Segment Open
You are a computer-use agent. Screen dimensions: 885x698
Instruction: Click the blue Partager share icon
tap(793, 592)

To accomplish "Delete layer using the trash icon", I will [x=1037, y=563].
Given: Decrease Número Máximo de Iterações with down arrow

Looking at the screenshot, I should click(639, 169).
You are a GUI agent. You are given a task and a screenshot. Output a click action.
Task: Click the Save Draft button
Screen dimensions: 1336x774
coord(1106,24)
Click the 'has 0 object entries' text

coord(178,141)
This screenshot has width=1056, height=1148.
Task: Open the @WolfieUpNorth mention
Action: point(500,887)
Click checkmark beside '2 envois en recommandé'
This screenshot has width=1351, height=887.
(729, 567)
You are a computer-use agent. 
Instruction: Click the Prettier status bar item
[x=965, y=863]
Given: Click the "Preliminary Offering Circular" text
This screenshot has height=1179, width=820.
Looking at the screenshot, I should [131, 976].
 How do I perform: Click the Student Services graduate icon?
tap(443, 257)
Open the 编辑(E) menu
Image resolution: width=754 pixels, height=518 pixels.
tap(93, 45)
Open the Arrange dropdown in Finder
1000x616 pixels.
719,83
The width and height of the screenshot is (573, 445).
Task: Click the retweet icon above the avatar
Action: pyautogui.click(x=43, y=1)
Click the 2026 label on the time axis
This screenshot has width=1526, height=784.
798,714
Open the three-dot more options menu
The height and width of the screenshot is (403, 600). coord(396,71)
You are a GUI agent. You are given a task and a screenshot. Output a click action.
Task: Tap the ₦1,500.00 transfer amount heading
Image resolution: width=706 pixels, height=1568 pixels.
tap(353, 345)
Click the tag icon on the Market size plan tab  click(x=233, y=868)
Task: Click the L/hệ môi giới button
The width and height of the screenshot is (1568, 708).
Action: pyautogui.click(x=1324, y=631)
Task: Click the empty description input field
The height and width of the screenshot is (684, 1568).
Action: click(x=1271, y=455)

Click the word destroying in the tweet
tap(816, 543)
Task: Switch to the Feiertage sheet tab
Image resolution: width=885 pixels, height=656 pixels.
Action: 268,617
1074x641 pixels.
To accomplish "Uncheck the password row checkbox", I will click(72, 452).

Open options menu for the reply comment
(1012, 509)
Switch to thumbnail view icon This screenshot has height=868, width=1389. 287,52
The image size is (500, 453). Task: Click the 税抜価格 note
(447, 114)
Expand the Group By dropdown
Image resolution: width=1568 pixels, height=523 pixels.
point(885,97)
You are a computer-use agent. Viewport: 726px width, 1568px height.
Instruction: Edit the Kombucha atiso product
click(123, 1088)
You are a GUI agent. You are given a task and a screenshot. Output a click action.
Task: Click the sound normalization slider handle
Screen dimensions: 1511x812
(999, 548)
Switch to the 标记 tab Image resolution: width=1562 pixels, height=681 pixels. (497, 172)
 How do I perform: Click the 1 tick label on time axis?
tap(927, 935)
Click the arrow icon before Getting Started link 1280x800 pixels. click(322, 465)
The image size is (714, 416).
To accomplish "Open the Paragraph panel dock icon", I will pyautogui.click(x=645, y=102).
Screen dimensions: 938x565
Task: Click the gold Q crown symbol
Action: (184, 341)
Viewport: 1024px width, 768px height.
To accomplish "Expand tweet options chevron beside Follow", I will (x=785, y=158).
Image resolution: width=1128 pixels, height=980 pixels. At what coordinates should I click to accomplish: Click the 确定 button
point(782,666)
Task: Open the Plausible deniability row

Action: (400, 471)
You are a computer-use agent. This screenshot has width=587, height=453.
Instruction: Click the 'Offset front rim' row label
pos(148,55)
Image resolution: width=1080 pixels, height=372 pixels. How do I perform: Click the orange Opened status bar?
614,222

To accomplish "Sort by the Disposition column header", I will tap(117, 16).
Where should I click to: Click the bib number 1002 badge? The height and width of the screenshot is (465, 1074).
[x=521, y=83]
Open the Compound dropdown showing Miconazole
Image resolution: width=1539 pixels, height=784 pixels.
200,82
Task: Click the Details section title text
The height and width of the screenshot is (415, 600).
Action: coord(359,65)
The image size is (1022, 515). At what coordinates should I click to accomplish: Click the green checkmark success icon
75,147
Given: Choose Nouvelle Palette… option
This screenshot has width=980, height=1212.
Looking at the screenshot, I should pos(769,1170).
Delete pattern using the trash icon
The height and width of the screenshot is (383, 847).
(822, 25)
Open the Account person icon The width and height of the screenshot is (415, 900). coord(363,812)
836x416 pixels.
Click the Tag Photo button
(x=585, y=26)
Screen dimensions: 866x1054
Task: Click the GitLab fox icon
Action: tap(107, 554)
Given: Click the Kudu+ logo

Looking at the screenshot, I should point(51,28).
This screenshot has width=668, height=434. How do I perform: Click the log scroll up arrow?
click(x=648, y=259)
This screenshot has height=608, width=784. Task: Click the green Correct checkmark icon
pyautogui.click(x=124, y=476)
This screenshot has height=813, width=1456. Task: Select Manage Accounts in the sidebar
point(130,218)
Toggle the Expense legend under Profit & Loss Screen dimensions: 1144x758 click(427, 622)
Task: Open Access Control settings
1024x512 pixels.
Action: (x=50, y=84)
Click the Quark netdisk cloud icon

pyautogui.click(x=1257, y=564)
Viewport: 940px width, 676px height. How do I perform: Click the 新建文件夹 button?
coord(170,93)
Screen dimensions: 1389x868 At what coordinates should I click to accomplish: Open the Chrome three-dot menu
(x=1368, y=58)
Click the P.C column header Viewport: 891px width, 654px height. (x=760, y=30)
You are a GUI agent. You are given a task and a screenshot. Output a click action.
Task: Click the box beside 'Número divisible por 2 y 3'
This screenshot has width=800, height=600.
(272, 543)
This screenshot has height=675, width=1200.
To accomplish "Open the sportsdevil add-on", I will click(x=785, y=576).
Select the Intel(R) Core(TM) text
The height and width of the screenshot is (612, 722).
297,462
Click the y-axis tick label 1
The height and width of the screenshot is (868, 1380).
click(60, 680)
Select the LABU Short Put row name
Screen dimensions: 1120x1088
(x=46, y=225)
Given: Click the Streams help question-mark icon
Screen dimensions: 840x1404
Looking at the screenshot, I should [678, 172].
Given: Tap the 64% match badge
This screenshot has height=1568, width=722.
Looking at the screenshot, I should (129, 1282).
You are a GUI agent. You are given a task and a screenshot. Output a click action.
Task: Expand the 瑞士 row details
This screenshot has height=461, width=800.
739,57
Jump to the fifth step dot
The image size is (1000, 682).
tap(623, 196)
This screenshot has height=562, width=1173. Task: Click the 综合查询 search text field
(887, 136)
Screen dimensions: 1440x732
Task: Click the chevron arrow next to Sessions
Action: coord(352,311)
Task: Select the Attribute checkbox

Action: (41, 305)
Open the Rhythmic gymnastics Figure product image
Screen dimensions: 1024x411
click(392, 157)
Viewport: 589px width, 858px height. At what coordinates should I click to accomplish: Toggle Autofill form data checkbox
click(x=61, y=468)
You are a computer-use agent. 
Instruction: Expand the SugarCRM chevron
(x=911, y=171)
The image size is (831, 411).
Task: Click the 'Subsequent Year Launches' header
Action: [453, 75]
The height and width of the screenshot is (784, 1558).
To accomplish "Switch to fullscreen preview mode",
Segment Closed
Task: Go through the listing above and copy each line that contains "Switch".

Result of this task:
Task: Switch to the Feiertage sheet tab
Switch to thumbnail view icon This screenshot has height=868, width=1389. 287,52
Switch to the 标记 tab Image resolution: width=1562 pixels, height=681 pixels. (497, 172)
To accomplish "Switch to fullscreen preview mode",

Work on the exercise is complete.